Why a fresh focus on companies' financial fundamentals is needed in today's business world.

By Chris Higson . 18 June 2015


The best way to think about financial statements is always to ground them in investment theory. The question of value creation is fundamental if we are trying to understand the economic performance of a company. The starting point is to measure the return the company is earning on investors’ capital, and then compare that to the cost of capital. Measuring return on capital brings intellectual coherence to reading financial statements – it forces us to think about the integrity of the accounting data, and it counters our preoccupation with income by bringing the balance sheet centre stage.

For financial statements to provide the data integrity of a properly conducted investment appraisal we need income to be comprehensive and the balance sheet to give a complete account of the assets and liabilities of the firm. And we would need those assets and liabilities to be measured at their opportunity cost to the investor – call this current value. 

US GAAP and International Financial Reporting Standards (IFRS) have both made a lot of progress on the first two. Companies now clearly account for their comprehensive income, and the balance sheet is much more complete than it was. The final step will be to capitalize operating leases. 

Then GAAP will probably have gone as far as it is going. GAAP has a fundamental bias towards conservatism, and thus towards understating equity. So balance sheets will continue to omit home-grown intangibles and continue to prefer historical cost for recording assets. Income statements will seek to anticipate costs and postpone the recognition of gains. My own view is that we can easily live with GAAP‘s conservatism as long as we understand it.

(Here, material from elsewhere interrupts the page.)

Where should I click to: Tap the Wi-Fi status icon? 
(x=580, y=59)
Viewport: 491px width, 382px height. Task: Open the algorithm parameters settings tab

What about the users? 20 years ago was the heyday of the ‘shareholder value’ movement, and return on capital thinking was naturally at the centre of that. The consulting firms already had big value management practices: they spent a lot of time developing proprietary metrics, such as Economic Value Added (EVA) and Cash Flow Return on Investment (CFROI), and thinking about the integrity of the accounting numbers that went into them. In the investor world, both the buy side and the sell side started to use these tools to give them a competitive edge, and anyhow value investing demands a return on capital approach.

Unfortunately, the Enron failure in 2001 had unforeseen consequences for analyst practice, at least on the sell side. Enron perfectly demonstrated the need for good fundamental analysis. But the reforms that the then-New York Attorney General Eliot Spitzer and others pushed through in the aftermath eventually had the effect of stripping a lot of resource out of the sell side so that, now, there are observably fewer analysts publishing fundamental research. 

In parallel, there appears to be a loss of focus on the rigorous measurement of income and of return on capital. This is nowhere so evident as in the cult of EBITDA (earnings before income tax, depreciation and amortization).

EBITDA’s popularity grew in the late nineties when, coincidentally, there were many loss-making technology businesses trading on the market at sky high valuations. Because EBITDA always gave a more cheery number than EBIT or earnings, it provided a useful basis for valuation multiples. 

EBITDA is part of the story – used with care it can be a useful in isolating the relationship between revenues and a certain subset of costs. However, and worryingly, EBITDA has become the story for many companies, analysts and commentators. EBITDA makes unprofitable businesses look profitable and, moreover, is very vulnerable to creative accounting. Because EBITDA ignores depreciation, as well as interest, taxes and amortization, it is not in any sense a measure of income. Because EBITDA ignores working capital and capex – in other words ignores the balance sheet – it is not a measure of cash flow. As Warren Buffett put it: Does management think the tooth fairy pays for capital expenditures?

So while I do believe that financial statements have got better over the last 20 years, it is not so clear that people are using them better. That is a continuing battle!